# Tutorial 4: Classification using machine learning

#### Hello, and welcome to the final tutorial in this series!

This tutorial will show you how to:
 - Use different machine learning methods (logistic regression and (later) random forest) for classification
 - Use a pipeline to organize your training and testing.
 - Apply hyperparameter optimization to improve the classifiers
 - Compare those methods against each other and a baseline using jackknife
 
 Can't wait to get started! First as usual we download the necessary packages.

In [None]:
# ___Cell no. 1___

## Python packages 
from sklearn.linear_model import LogisticRegression # a ML method
import numpy as np
import matplotlib.pyplot as plt
import pandas as pd
from sklearn.model_selection import train_test_split

We also need the data stored in files `df` and `base_dict` which were created in Tutorial 3. 

In [None]:
# ___Cell no. 2___

%store -r df
%store -r base_dict 

### Set up machine learning methods and their hyperparameters

Logistic regression is a leading machine learning (ML) method  (later on we will use random forest, which is another common method). We will compare the results from multiple classifiers. First we create aliases for the classifiers, and create a list to use when we apply the classifiers one by one.
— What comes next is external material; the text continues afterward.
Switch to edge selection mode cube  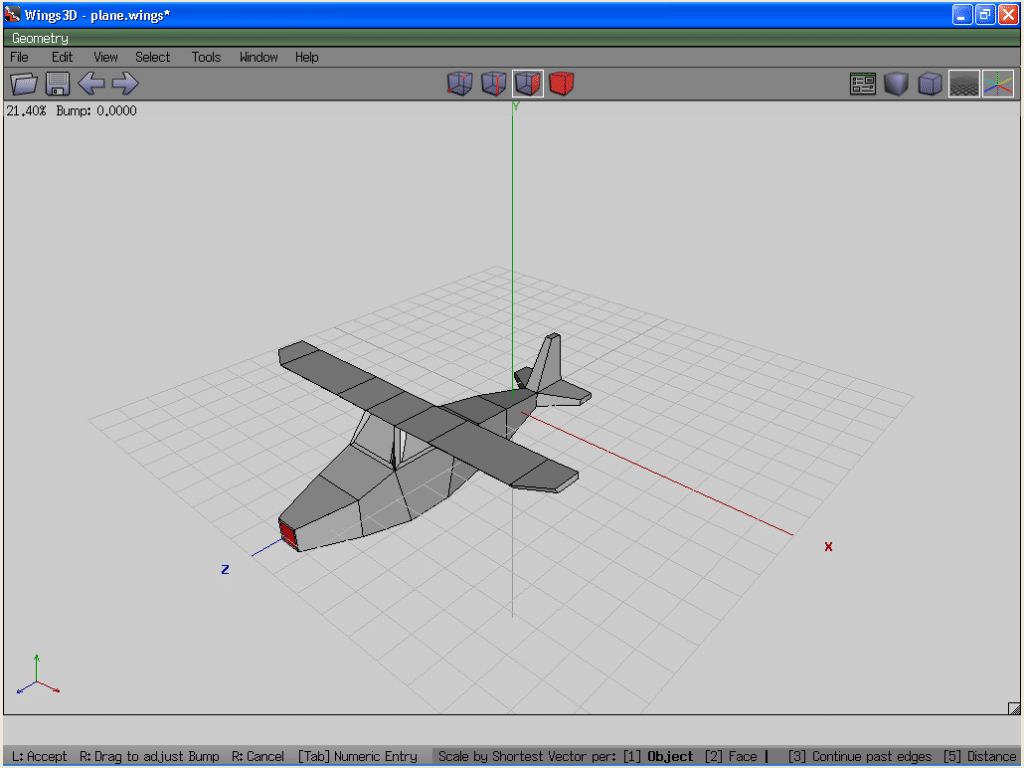pyautogui.click(x=493, y=84)
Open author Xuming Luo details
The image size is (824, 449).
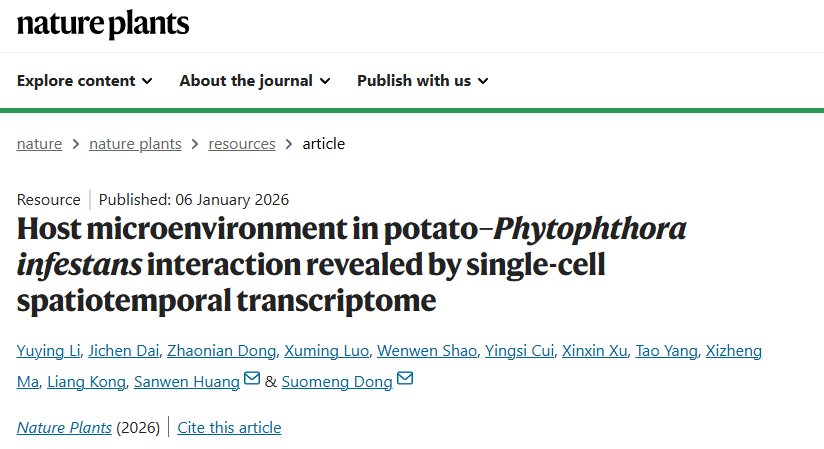[327, 350]
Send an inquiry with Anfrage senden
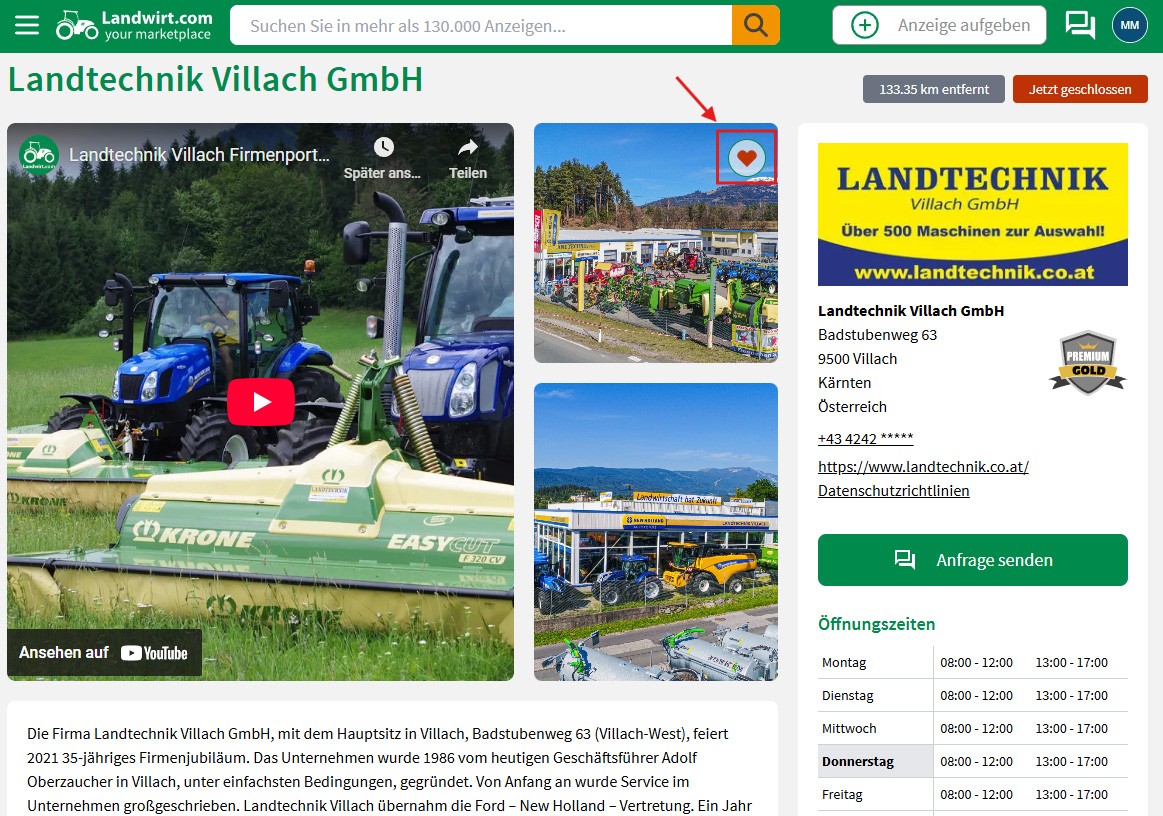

For our initial trial we will use two variants of logistic regression:  with or without fitting an intercept.  Basically, fitting an intercept means that the line (or plane) that separates between the two classes can be any line, while not fitting an intercept means that the line of separation must pass through the origin)


In [None]:
# ___Cell no. 3___

lr = LogisticRegression() # defining the model

## Define a list of models, We will use this when we loop through ML methods.
### Here we define two variants of logistic regression: one which fits an intercept, and one that does not.
### (basically, fitting an intercept means that the line of separation between the two classes can be any line,
### while not fitting an intercept means that the line of separation must pass through the origin)
models = [ [lr, 'lrFI'], [lr, 'lrNFI']]


ML methods have *hyperparameters* which must be defined before they can run. The hyperparameter values used can significantly affect the performance of the methods. hyperparameters specify the _process_ of fitting: they do not appear in the final data model, but they determine how the data model is computed. For this reason, *hyperparameter optimization* is used to find the best possible values for these hyperparameters. 
Basically, this is done using trial and error: each ML algorithm is trained with multiple combinations of hyperparameters, and the best combination is chosen (this is called *grid search*).
 
Each method has its own set of hyperparameters  In the following code block we set possible values for hyperparameters for logistic regression (LR). For example, we are using an L2 penalty. Another possible penalty is L1. To understand the difference see:

https://builtin.com/data-science/l2-regularization

Essentially, L2 penalty tends to equalize more the sizes of the regression coefficients, while L1 tends to favor more the coefficients for those features that are better predictors.

(It turns out that L1 doesn't work well on our dataset, so we will stick with L2.)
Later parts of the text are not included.